Final GSoC report    Posted:


This is my final report :) the GSoC was great, I learned a lot about the Hurd and Mach programming in general. I am also very pleased to announce that I reached my initial goal and almost all of my patches already made it upstream and into Debian :)

I spent my last week fixing issues I introduced and splitting up /hurd/init into two programs. This would make it possible to integrate the patch that frees PID 1 for sysvinit into the Hurd upstream sources. I didn't quite finish the separation, but my proof of concept works and I will finish this as my next Hurd project.

Looking back at the last fourteen weeks, I accomplished the following:

I implemented /proc/mounts, umount, freed up PID 1 for sysvinit, fixed ifupdown, sysvinit and initscripts on Hurd, implemented a proof-of-concept cgroupfs and fixed many small issues along the way. Almost all of my patches are already upstream and in Debian, a Debian/Hurd booting using sysvinit is just a few uploads away.

It has been a lot of fun and I will definitively see you around :)

Justus

cgroupfs is as cgroupy as it gets...    Posted:


... at least until the cgroup interface is fixed. So, what can it do?

  • There is tasks and cgroup.procs. There are no thread IDs on Hurd, so cgroupfs works only on a per-process basis, not per-threads. Consequently tasks has the same semantic as cgroup.procs. Seeing that PIDs and TIDs can be used (mostly) interchangeably on Linux I think this is okay to do.
  • You can create and destroy cgroups, child processes are properly tracked.
  • You can register an release_agent and it is executed whenever the last process in a cgroup dies.
  • There is notify_on_release to enable or disable the use of release_agent.
  • There is cgroup.clone_children, one can toggle this bit but it is ignored.

So, what's missing?

  • There are no controllers. I haven't looked into this and resource accounting is one of Hurds weakest points, but it is fathomable that one could e.g. advise the scheduler inside the Mach kernel based upon the state of the cgroups if the cgroupfs process is sufficiently privileged (did I mention that any user can use cgroupfs?).
  • The notification API aka cgroup.event_control. The Hurd lacks eventfd(2), but even if that was implemented, this interface would still be impossible to implement. Rant below.
  • A patch for gnumach to make this bulletproof. I made some encouraging progress with that one this week, but there's nothing presentable yet.

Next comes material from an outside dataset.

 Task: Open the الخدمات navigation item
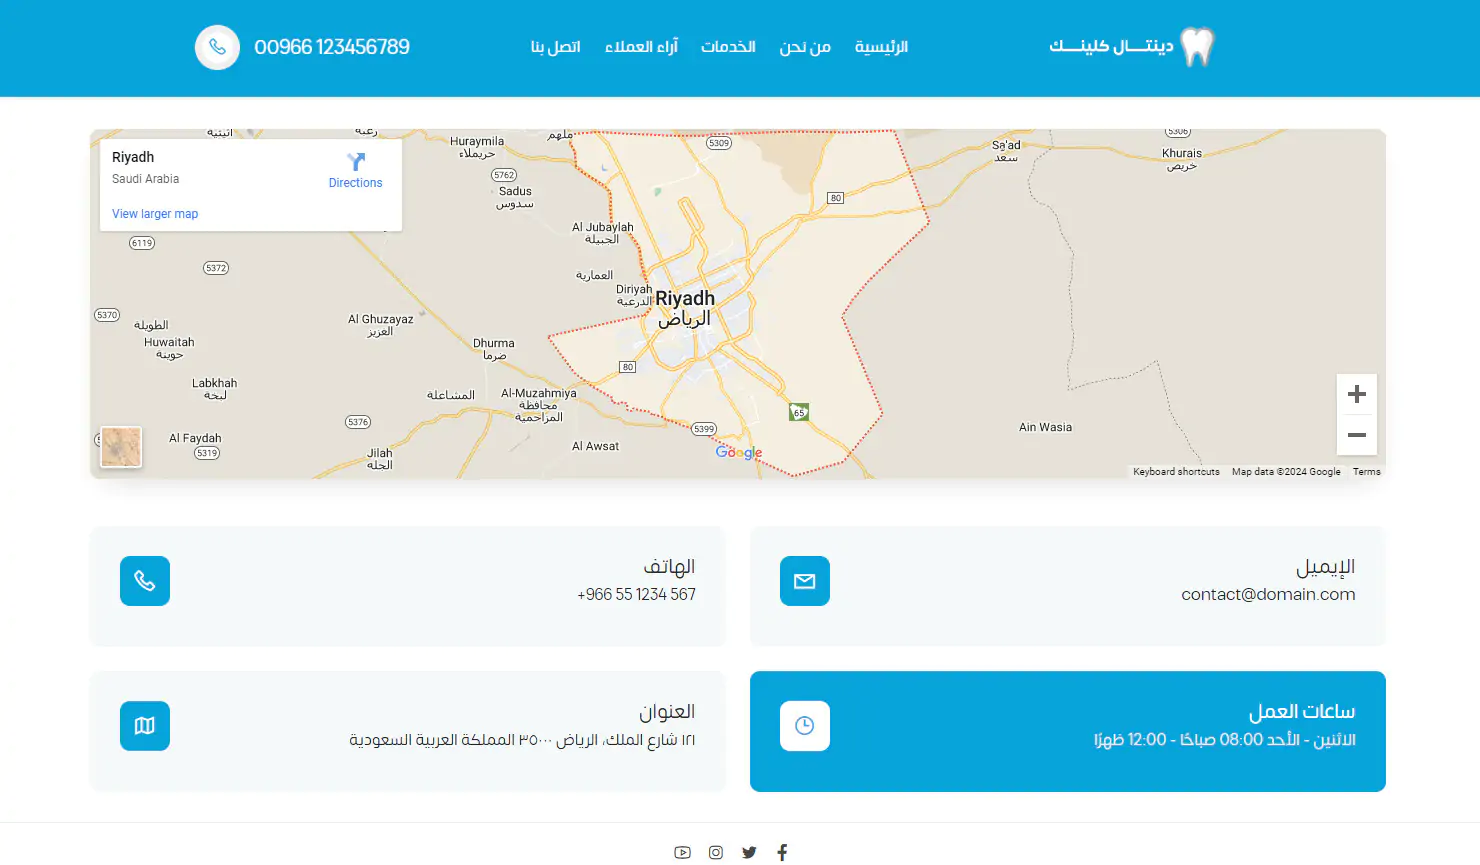(x=728, y=47)
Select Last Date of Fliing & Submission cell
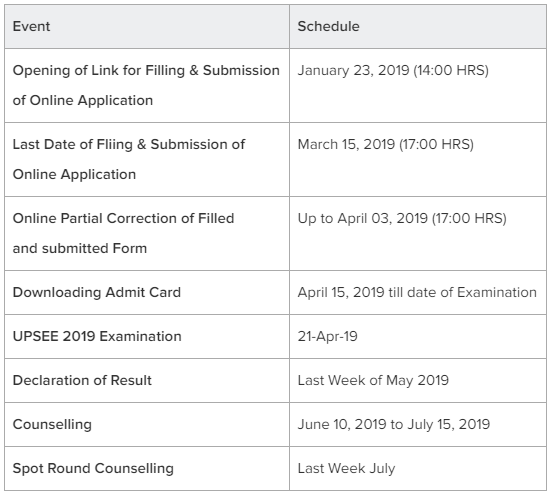The height and width of the screenshot is (496, 551). 147,160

So, what's wrong with Linux cgroup API?

Well for one thing the whole API is underspecified. Yes, there is Documentation/cgroups/cgroups.txt, but that is not a specification, that's a howto at best. Second, the notification API is not particularly nice:

To register a new notification handler you need to:
 - create a file descriptor for event notification using eventfd(2);
 - open a control file to be monitored (e.g. memory.usage_in_bytes);
 - write "<event_fd> <control_fd> <args>" to cgroup.event_control.
   Interpretation of args is defined by control file implementation;

Seriously? There is a POSIXly way to pass file-descriptors around, but smashing the decimal representation of it into a string is not the way to do that. Linux gets away with this hack because the kernel knows the process who wrote(2) that string in the first place, parse the string into an integer and look it up in the table of file descriptors for that process.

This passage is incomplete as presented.